Although few others understood it, the anti-Muslim activists frequently cited by Breitbart News immediately recognized that the president’s immigration order put the force of law behind their long-standing view that Islam is incompatible with the Constitution. Robert Spencer, founder of Jihad Watch and a frequent Breitbart contributor, was exultant. The immigration order showed that the Trump administration had decided “to treat Islam as a hostile political ideology,” Spencer explained. “That is what has been needed for decades.”
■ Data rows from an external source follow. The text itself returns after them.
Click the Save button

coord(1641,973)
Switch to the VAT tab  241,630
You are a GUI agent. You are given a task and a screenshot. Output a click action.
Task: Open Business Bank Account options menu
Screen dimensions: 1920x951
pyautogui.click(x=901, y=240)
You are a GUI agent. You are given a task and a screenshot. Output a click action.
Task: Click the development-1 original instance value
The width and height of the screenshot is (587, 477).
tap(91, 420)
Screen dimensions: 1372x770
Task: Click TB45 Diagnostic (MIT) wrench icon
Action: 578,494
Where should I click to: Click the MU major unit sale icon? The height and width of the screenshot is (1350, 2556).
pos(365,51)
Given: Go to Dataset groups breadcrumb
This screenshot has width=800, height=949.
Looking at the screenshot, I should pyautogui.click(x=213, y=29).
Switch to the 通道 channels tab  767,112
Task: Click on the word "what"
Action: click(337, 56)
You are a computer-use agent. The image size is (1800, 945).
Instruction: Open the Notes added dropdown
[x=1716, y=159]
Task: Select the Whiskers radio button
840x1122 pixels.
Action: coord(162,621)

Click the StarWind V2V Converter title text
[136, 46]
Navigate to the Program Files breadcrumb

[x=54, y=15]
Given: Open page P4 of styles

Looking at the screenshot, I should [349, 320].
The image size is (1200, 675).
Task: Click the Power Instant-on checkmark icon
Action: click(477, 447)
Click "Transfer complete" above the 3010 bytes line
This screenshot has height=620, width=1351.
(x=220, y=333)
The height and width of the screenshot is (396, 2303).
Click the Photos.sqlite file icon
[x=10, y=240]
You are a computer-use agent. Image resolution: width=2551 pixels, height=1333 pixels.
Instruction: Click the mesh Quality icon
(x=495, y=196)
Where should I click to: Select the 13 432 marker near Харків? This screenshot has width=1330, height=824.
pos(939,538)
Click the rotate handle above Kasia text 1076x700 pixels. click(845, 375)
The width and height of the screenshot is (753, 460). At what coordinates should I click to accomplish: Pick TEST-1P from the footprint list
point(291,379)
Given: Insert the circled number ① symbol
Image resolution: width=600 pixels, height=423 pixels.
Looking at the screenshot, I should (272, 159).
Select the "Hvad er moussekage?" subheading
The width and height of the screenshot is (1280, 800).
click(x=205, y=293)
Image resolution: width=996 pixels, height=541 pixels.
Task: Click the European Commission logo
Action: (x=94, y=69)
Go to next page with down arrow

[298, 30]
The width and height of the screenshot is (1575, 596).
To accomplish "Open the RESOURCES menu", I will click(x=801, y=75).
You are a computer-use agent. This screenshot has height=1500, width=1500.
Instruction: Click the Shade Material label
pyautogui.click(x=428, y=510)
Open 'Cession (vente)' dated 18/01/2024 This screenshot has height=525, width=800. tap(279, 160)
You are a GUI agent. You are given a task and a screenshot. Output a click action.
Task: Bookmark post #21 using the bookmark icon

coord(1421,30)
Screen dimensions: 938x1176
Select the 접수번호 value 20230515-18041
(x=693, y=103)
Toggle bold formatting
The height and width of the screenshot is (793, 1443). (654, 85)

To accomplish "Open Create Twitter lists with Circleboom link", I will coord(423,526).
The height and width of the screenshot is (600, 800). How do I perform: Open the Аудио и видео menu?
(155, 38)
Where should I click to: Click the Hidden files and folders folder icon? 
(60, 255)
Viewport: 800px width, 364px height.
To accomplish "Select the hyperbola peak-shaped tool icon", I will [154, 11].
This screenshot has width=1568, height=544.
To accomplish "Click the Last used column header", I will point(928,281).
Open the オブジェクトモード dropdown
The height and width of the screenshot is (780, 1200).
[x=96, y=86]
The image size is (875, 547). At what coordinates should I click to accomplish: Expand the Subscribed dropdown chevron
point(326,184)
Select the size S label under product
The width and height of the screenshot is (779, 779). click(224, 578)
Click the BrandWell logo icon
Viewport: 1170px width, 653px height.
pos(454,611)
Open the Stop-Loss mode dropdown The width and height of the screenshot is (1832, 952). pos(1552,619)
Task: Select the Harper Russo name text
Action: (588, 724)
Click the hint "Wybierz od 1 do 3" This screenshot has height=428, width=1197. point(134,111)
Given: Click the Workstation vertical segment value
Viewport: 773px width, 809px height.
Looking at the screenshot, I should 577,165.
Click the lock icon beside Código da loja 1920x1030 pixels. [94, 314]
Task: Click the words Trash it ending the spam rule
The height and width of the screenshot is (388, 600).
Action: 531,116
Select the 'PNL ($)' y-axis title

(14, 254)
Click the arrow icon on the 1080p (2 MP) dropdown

The executive order’s use of hostility-to-the-Constitution as the basis for excluding unwanted foreigners should also be understood in light of the long history of American nativism recently described in Slate by Paul A. Kramer. As that history shows, whenever nativists have sought to exclude a group of foreigners, they have proclaimed that the foreigners are hostile to the Constitution. The anti-Catholic Know-Nothings of the 1840s argued that Catholicism was incompatible with the Constitution because Catholics did not believe in self-government but were mindless followers of the despotic Pope. As one Know-Nothing tract warned: “The strange, cruel monster of Rome can never amalgamate with the beautiful form of America. Liberty and Despotism are two eternal opposites.” When Congress excluded Chinese immigrants in 1882, it declared that Chinese culture was incompatible with democracy. As the Democratic Party platform put it, the presence of Chinese immigrants would destroy constitutional government because the Chinese were “unaccustomed to the traditions of a progressive civilization, one exercised in liberty under equal laws.”

In 1924, at the apogee of American nativism when Congress enacted the National Origins Act that largely shut the door on immigration by Italians, Jews, and others from Southern and Eastern Europe, Congress once again identified the unwanted immigrants as a threat to the Constitution. It declared that only the country’s long-established ethnic groups, the nation’s “basic strain,” could be expected to embrace the Constitution. As the House Immigration Committee explained, “If, therefore, the principle of individual liberty, guarded by a constitutional government created on this continent nearly a century and a half ago, is to endure, the basic strain of our population must be maintained … ”

In 1965, Congress finally repudiated the nativist ideology that only the nation’s “basic strain” could be trusted to be loyal to the Constitution. It replaced the national origins system with the current immigration system, which treats people of any race, religion, or nationality as equally capable of committing to the nation’s constitutional principles. Since then, white nationalists have kept alive the belief that people who do not share the traits of supposedly prototypical Americans—read, white people—pose a threat to the Constitution and the American way of life. They look at 1965 as the year that America stopped being America and opened the floodgates to immigrants from Latin America and Asia.

Every president elected between 1965 and 2012, however, has embraced the notion that anyone of any race, religion, or national origin can become American through dedication to the American creed expressed in the Constitution. In his first inaugural address, President George W. Bush declared that “America has never been united by blood or birth or soil. We are bound by ideals that move us beyond backgrounds, lift us above our interests and teach us what it means to be citizens.” Presidents Ronald Reagan, Bill Clinton, and Barack Obama said the same thing in almost identical language.

With the issuance of the immigration order, President Trump signaled that he holds a radically different understanding of who can and cannot be a good American. The order puts the force of law behind the Islamophobic claim that Muslims should be excluded because they are not suited to becoming Americans. Like nativists of old, the president has tried to justify the exclusion in patriotic terms, claiming that the order does not target Muslims because of their religion but because they hate our constitutional ideals. No one should be fooled.